The Straw Man fallacy is committed when a person simply ignores a person's actual position and substitutes a distorted, exaggerated or misrepresented version of that position. This sort of "reasoning" has the following pattern:

Person A has position X. Person B presents position Y (which is a distorted version of X). Person B attacks position Y. Therefore X is false/incorrect/flawed.

This sort of "reasoning" is fallacious because attacking a distorted version of a position simply does not constitute an attack on the position itself. One might as well expect an attack on a poor drawing of a person to hurt the person.

"Any discussion that... Hamilton could have imagined."

This brings me back to my earlier reference to the role of slavery in the founding of our nation. As historians like George William Van Cleave have identified in books like "A Slaveholders' Union," many of the ideas of our Founding Fathers were specifically tailored to guarantee the preservation of slavery in our nation, including ones that strengthened as well as weakened the central state. Why did I neglect to mention this in my editorial, even though it has obvious implications insofar as the question of race in modern America is concerned?

Simple: I did so for the same reason that I decided not to mention the unsavory special interests of Hamilton and his backers, which is that the main goal of my editorial was to refute the charge that our Founding Fathers wanted the republic to be established on laissez-faire principles. Given the wealth of information through which I had to sift in order to explore this argument (as indicated by my list of sources cited at the article's conclusion), it was critical that I provide my piece with focus by only including data which directly pertained to the rebuttal I was providing to the laissez-fairest interpretation of our nation's past, disregarding a lot of other information (much of which I would have loved to include if for no other reason than I find it interesting) so as to keep my eyes on the central point.

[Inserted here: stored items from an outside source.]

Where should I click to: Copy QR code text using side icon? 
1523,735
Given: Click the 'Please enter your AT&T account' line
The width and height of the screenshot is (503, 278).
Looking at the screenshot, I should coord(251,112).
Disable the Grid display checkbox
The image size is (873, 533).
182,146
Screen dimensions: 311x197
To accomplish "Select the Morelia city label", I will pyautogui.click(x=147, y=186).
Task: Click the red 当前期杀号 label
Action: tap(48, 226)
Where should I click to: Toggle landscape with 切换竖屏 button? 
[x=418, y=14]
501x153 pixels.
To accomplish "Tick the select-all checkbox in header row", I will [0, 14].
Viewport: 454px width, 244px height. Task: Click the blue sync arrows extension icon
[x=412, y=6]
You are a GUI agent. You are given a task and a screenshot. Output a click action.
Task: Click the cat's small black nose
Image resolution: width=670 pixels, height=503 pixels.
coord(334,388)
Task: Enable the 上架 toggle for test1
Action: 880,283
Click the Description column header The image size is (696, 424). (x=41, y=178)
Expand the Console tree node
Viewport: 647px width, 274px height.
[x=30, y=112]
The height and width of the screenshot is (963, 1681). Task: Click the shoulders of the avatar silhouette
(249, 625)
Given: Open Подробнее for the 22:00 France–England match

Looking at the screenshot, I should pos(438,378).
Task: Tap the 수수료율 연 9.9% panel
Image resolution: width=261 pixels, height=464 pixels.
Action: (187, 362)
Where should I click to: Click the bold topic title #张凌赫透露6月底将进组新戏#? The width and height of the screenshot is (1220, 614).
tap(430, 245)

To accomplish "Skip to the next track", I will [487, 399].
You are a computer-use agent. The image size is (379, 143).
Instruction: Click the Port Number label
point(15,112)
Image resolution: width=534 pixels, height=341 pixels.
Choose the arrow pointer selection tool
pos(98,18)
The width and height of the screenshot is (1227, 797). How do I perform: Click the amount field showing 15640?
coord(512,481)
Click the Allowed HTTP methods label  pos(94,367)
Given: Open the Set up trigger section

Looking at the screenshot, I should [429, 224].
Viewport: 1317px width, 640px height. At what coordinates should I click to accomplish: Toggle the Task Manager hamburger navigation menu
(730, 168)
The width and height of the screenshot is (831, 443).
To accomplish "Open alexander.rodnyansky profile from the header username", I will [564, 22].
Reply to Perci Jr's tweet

This also explains why I included a great many details about America's government after the 18th Century (including the Jefferson, Lincoln, and Roosevelt administrations) and mentioned other new powers given to the federal government (imposing uniform tariff policies, dealing with bankruptcy issues, or implementing commercial regulations), all of which Suede overlooked in his desire to disproportionately emphasize the emphasis placed on Hamilton and Washington.

This traces back to the fundamental problem with Michael Suede's editorial; instead of looking at my piece for what it was — an effort to debunk an inaccurate interpretation of history — he instead insisted on injecting a straw man agenda into it alongside the goal that was actually there. Because Suede is clearly very passionate about issues like central banking, he understandably wishes to disseminate his views to others. This is entirely appropriate. Where it becomes inappropriate is when he uses that as an excuse to misinterpret other people's work in order to promote his own ideological agenda. Considering that the very purpose of my editorial was to contest how certain politicians warp the work of our Founding Fathers to suit their own purposes, the fact that Suede attempted to do the same thing with my own words is an ironic footnote to that piece.